By Richard (Chip) Hay Jr, Director, Office of Corporate Relations, Robert R. McCormick School of Engineering and Applied Science, Northwestern University
Depression affects an estimated 19 million Americans, and for many of them, current treatments barely work. It’s difficult to think that a powerful treatment could be out there but never brought to market due to lack of funds or a flawed business plan. But that’s nearly what happened to Joseph Moskal’s work.
Moskal has worked for more than two decades to create molecular therapeutics for neuropsychiatric disorders. His research led to the development of a novel therapeutic, GLYX-13, for difficult-to-treat depression. The therapeutic targets brain receptors responsible for learning and memory, which is a very different approach from existing antidepressants. It’s fast acting—working in a matter of hours—and has no significant toxic side effects.
GLYX-13 has now completed Phase IIb clinical trials, but getting to that stage was not an easy journey. A research professor of biomedical engineering at Northwestern’s McCormick School of Engineering, Moskal has studied monoclonal antibodies and how they relate to learning and memory since he was a staff fellow at the National Institutes of Health in 1983 and worked years to complete promising research. However, he struggled with a good business plan to successfully take his discoveries to market.
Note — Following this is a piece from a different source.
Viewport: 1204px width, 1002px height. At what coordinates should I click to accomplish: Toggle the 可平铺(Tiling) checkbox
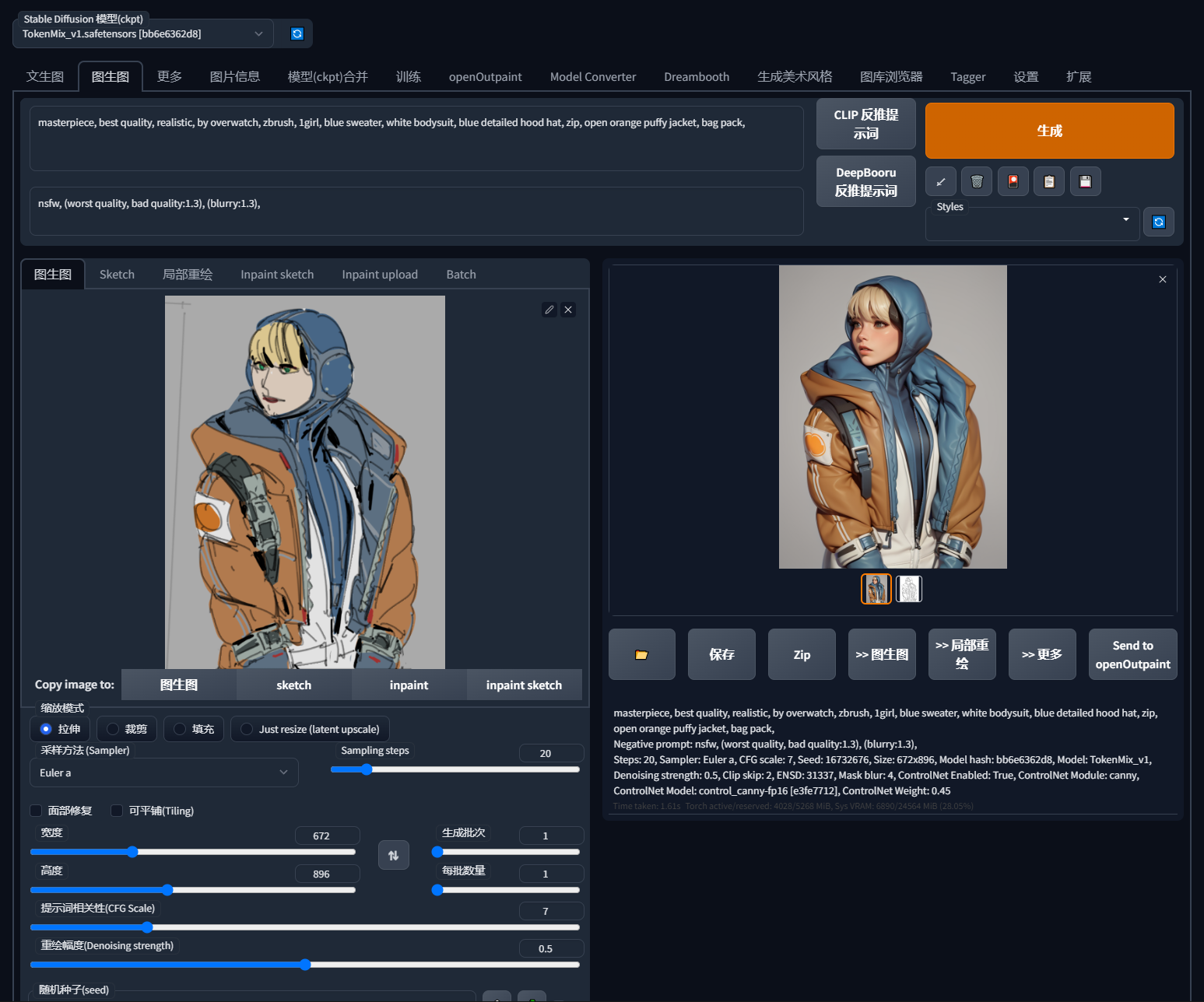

He founded Naurex, a neuropharmaceutical biotech startup, which was the fourth company to grow from his research. His three other companies never took off, but Moskal was willing to keep getting up to the plate.
The turning point for GLYX-13 came when Moskal met with Baxter representatives through the Baxter-Northwestern Alliance, which was formed five years ago and supports life science and engineering research and innovations. The alliance was created to research new therapeutics, biomedical and device engineering, biomaterials and drug-delivery technologies. All Northwestern faculty members were encouraged to submit proposals, and Moskal submitted his in 2009.
Committee members at Baxter reviewed his proposal and were excited about the project. Initially, they funded one of Moskal’s projects. Later on, Baxter Ventures stepped up as lead investor for Naurex’s Series B round. Naurex also found a resource in Baxter-related talent. When the company started in 2008, Bill Gantz, Baxter’s former president, joined as Executive Chairman of the board of directors, and Dr. Norbert Riedel, former corporate vice president and chief science and innovation officer at Baxter, joined Naurex as president and CEO in early 2014.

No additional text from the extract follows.